Les microprocesseurs utilisent des mémoires vives (appelées R.A.M. = Random Access Memory) dont la capacité était de 1 024 bits ou 1 K en 1970, 4 K en 1974, 16 K en 1980, 64 K en 1983 et certains affirment avoir mis au point une mémoire de 256 K. L’accumulation de si nombreuses informations sur une plaquette de silicium de quelques dizaines de millimètres carrés impose l’amélioration constante des circuits, et donc une gravure de plus en plus fine. Elle était de 6 µm pour les circuits des mémoires de 16 K, elle est de 3 µm pour les 64 K, elle devra être de 1,5 µm pour les 256 K (1). Il est clair, dans ces conditions, que tout l’environnement de ces circuits intégrés, pendant leur fabrication, ne doit pas amener d’impuretés susceptibles de créer un défaut dont la taille serait du même ordre de grandeur que celle de la gravure.
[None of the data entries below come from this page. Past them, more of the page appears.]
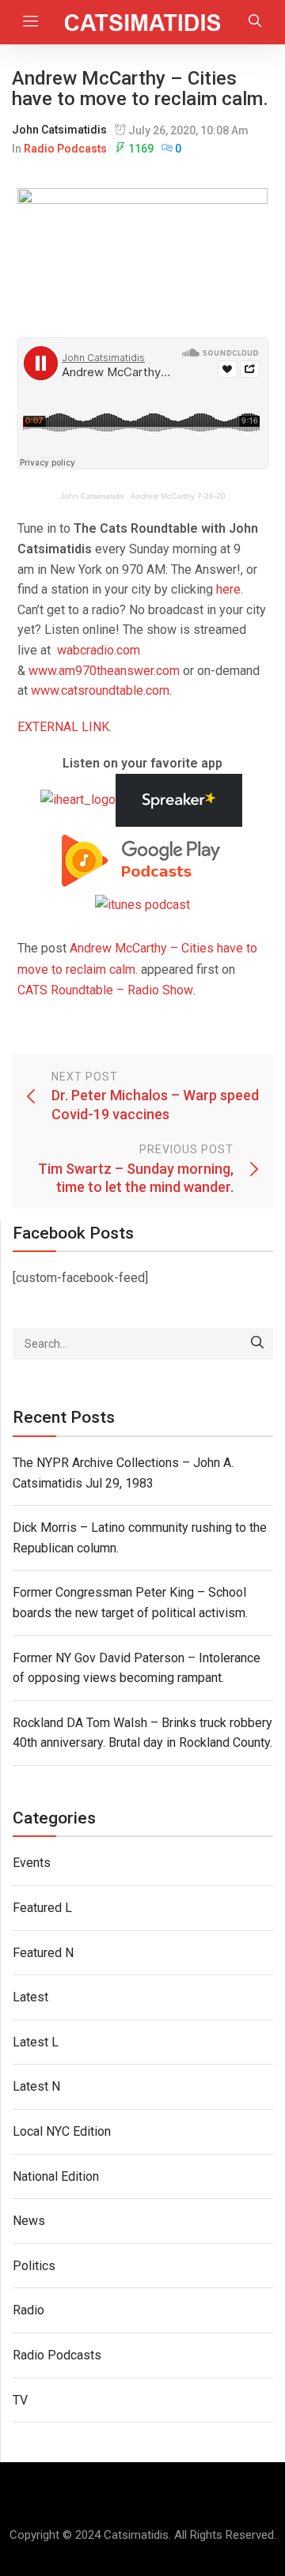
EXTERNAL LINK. (64, 726)
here (228, 589)
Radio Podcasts (65, 148)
L’eau utilisée à divers stades de rinçage fait partie de cet environnement et doit donc être conforme à des spécifications de plus en plus dures ; et même si l’incidence de ses diverses caractéristiques physico-chimiques sur le rendement de la fabrication des composants électroniques n’est pas forcément quantifiable, l’eau fournie aux ateliers en zone blanche doit répondre aux critères sévères mentionnés dans le tableau 1 [(2) et (3)].
TABLEAU 1
Caractéristiques physicochimiques de l’eau distribuée en salles blanches
Résistivité électrique : | > 14 à 18 MΩ·cm à 25 °C |
Résidu d’évaporation : | < 0,3 à 1 mg/l |
SiO₂ dissous : | < 0,01 à 0,02 mg/l |
Nombre de bactéries : | < 10/ml |
Nombre de particules comprises entre 2 et 5 µm* : | < 2 000/l |
Nombre de particules supérieures à 5 µm* : | < 200/l |
*La taille maximale autorisée pour ces particules risque d’être abaissée, étant donné l’apparition de gravures de plus en plus fines.
Cette eau ultrapure doit être élaborée à partir de l’eau brute disponible dont la nature et la quantité d’impuretés vont déterminer les technologies à mettre en œuvre et le dimensionnement des installations.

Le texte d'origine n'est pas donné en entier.